There are plenty more excuses to show up for lunch. No one around makes a finer ribollita, Tuscany's classic soup of leftover bread cooked to a savory mush with vegetables, white beans and Parmesan, its surface brightened with fruity olive oil and sprigs of fresh basil. This is home cooking raised to glory. In a second dish, a winy minced beef, punched up with fresh rosemary, is draped over a swirl of feathery fettuccine. The tuna sandwich gets a makeover in Donna's blend of fish, capers, olives and more, poised between slices of very good ciabatta. And even people who swear they wouldn't eat stomach lining, no matter how it was prepared, end up returning for more veal tripe cooked in tangy tomato sauce.
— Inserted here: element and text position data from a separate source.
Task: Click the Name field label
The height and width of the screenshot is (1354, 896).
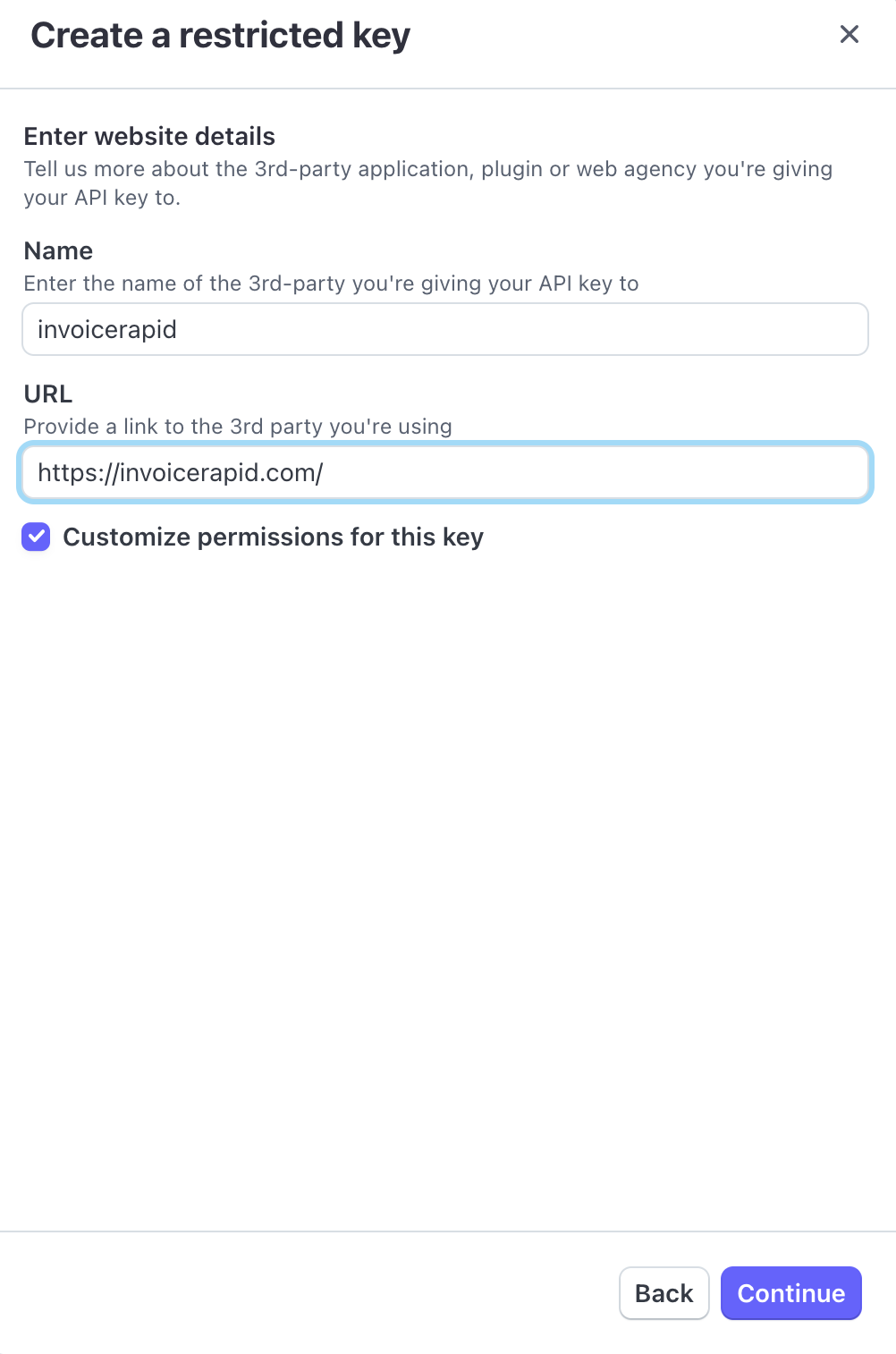Action: [58, 251]
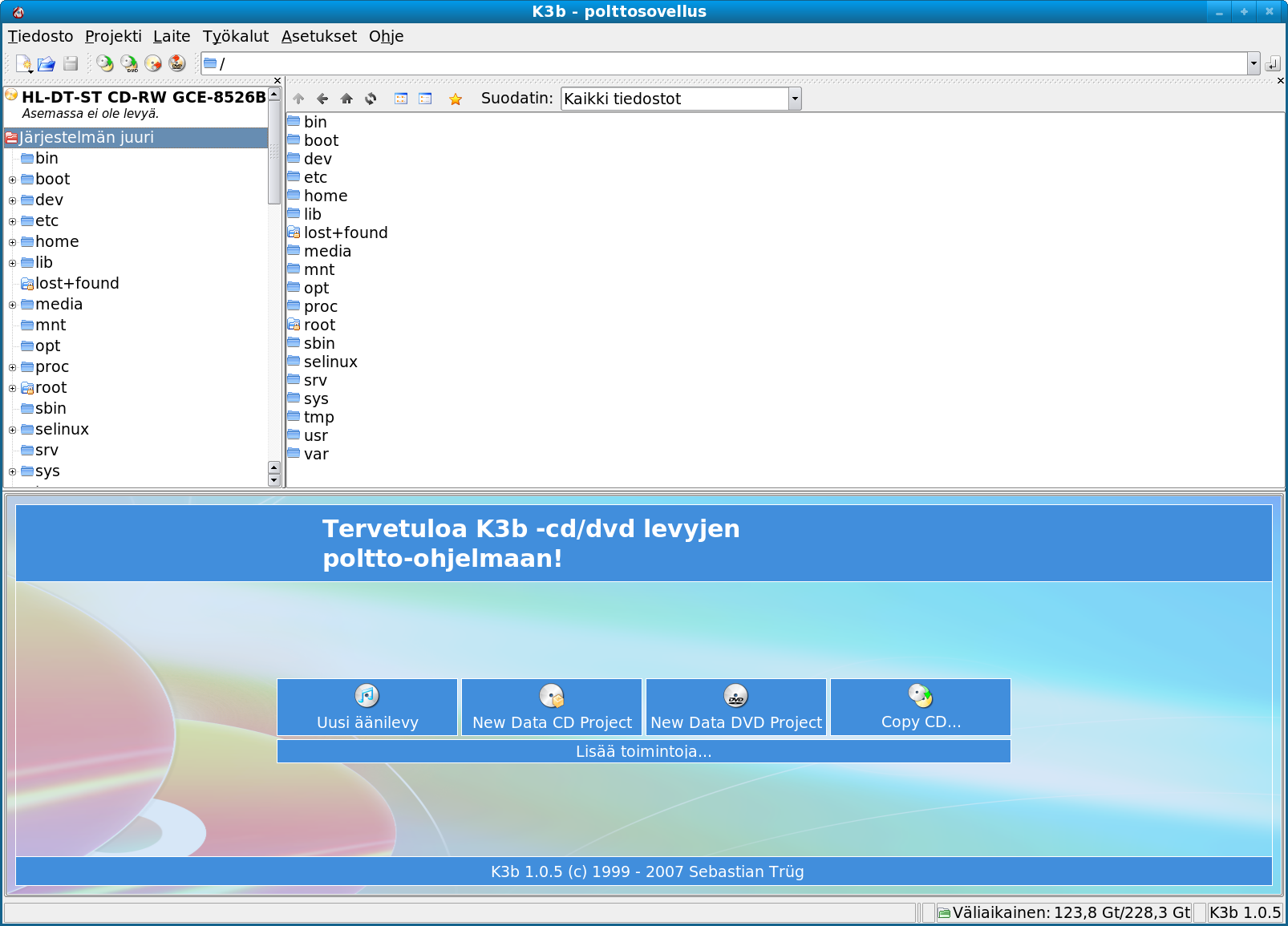Click the Copy CD toolbar icon
Screen dimensions: 1288x926
tap(105, 63)
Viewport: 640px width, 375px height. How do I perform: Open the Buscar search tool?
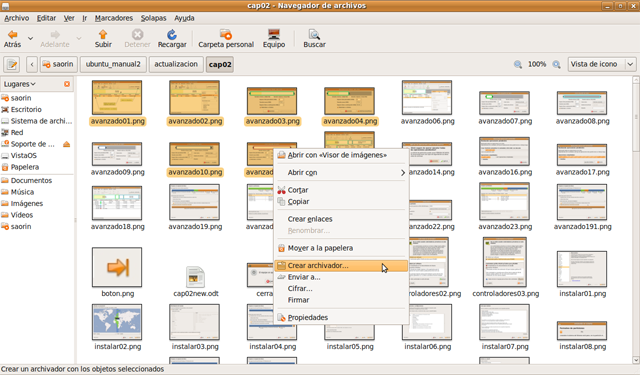point(314,35)
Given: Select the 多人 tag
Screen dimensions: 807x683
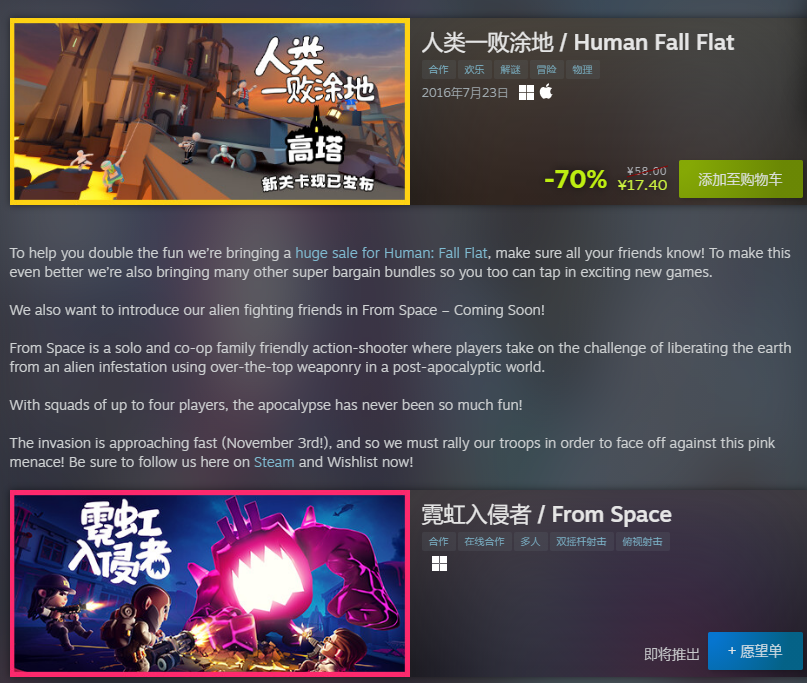Looking at the screenshot, I should pyautogui.click(x=530, y=541).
Chickpea soup, though, is a one-dimensional puree with an oil slick on top, and cheese- and spinach-topped pizza tastes under-rehearsed.
Each of these gently priced plates — there are 16 in all — could stand as a meal by itself. But I'd have a lot more fun eating them if the solemn soundtrack from "The Godfather" weren't playing in the background (even the staff jokes about it), and if the sullen bartender acted less like she just returned from a tax audit. (To their credit, the rest of the servers do a nice job of checking in on customers.) And for a restaurant with such a deep wine list, the handful of wines offered by the glass on the bar menu is unfortunate, even if they are only $5 each.
Yet for every little gripe, there are two or three green lights. Proceed with anticipation.